Su tutti spicca Cleopatra. Un po’ per il fascino che da un paio di millenni emana questa figura di sovrana astuta e passionale. Un po’ per la cura con cui in quest’opera Händel ne caratterizza il percorso psicologico. E un bel po’ per la presenza scenica e le doti vocali di Danielle De Niese, sempre in grado di caratterizzare al meglio gli “affetti” del personaggio, dalla Cleopatra seduttrice di “V’adoro, pupille” (uno dei momenti più alti della rappresentazione, con la danza ammaliante dell’egizia e delle nove Muse) alla Cleopatra sconsolata di “Piangerò la sorte mia” e poco dopo raggiante in “Da tempeste il legno infranto”.
IRONIA POP
Al successo dello spettacolo ha contribuito non poco anche la regia di Robert Carsen, che ha ambientato l’opera nel Medio Oriente odierno, ricco di petrolio e di tensioni, dove si incontrano e scontrano gli occidentali (o meglio gli americani, novelli romani alla conquista del mondo intero) e gli arabi.

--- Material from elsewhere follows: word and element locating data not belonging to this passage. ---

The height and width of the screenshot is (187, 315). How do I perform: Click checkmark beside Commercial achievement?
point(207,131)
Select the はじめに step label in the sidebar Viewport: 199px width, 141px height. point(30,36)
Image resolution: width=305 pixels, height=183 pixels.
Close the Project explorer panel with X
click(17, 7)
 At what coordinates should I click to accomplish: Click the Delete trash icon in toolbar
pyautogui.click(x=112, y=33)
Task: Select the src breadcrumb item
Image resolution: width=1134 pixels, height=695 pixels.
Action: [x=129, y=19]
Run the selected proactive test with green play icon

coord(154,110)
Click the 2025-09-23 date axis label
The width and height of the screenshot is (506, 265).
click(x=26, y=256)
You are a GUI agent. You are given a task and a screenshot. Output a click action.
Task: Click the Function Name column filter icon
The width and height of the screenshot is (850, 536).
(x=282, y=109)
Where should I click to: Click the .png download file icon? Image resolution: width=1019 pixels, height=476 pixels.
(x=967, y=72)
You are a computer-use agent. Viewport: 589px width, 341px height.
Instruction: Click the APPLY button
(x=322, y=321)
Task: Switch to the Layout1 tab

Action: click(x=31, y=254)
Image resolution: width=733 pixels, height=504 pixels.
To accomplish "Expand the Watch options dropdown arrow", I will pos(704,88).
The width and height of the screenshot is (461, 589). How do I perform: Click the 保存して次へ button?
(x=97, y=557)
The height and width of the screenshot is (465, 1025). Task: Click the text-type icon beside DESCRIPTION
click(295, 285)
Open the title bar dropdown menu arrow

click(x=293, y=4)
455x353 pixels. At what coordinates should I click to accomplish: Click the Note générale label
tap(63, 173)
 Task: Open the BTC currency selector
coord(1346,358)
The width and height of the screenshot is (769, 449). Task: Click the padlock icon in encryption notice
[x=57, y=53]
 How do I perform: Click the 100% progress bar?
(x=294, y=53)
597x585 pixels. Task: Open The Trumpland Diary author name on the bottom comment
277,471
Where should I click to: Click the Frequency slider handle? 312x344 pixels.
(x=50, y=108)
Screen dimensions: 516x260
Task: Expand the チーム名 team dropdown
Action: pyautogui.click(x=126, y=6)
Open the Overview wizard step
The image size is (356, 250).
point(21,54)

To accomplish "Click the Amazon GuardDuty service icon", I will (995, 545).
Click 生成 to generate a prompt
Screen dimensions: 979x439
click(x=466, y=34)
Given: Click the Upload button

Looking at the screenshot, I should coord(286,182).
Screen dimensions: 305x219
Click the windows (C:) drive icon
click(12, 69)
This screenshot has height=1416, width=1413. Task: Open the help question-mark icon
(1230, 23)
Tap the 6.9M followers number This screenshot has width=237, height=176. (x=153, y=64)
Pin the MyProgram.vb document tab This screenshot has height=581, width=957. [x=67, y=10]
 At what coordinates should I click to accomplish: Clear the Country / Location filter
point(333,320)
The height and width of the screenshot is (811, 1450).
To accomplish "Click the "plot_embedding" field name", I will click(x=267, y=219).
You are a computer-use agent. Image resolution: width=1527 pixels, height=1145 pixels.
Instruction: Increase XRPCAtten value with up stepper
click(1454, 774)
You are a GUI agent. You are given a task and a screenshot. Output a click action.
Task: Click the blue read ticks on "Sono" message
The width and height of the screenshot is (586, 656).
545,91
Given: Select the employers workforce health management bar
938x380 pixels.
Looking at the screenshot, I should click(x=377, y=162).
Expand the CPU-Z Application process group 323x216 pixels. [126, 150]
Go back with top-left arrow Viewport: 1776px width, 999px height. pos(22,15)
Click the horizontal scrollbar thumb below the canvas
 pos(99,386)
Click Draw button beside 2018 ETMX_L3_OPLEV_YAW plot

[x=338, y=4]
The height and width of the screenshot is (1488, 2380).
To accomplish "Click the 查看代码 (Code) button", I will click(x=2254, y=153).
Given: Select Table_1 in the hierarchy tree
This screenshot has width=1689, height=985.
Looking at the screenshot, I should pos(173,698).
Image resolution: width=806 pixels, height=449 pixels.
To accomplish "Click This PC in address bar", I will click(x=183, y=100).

Niente di così originale, in verità: sempre più spesso le opere barocche, in uno sviluppo inversamente proporzionale rispetto al crescente storicismo della prassi esecutiva, vestono panni contemporanei; e questo vale in maniera particolare per il Giulio Cesare, di cui molti allestimenti degli ultimi decenni (e questo scaligero in primis) riprendono e variano la sensazionale regia di Peter Sellars, che alla metà degli Anni Ottanta aveva ambientato la vicenda lungo il bordo della piscina di un hotel del Cairo. Il lavoro di Carsen si lascia in ogni caso apprezzare per la vivacità e l’ironia pop e per il rispetto tributato alla centralità del canto e dei cantanti.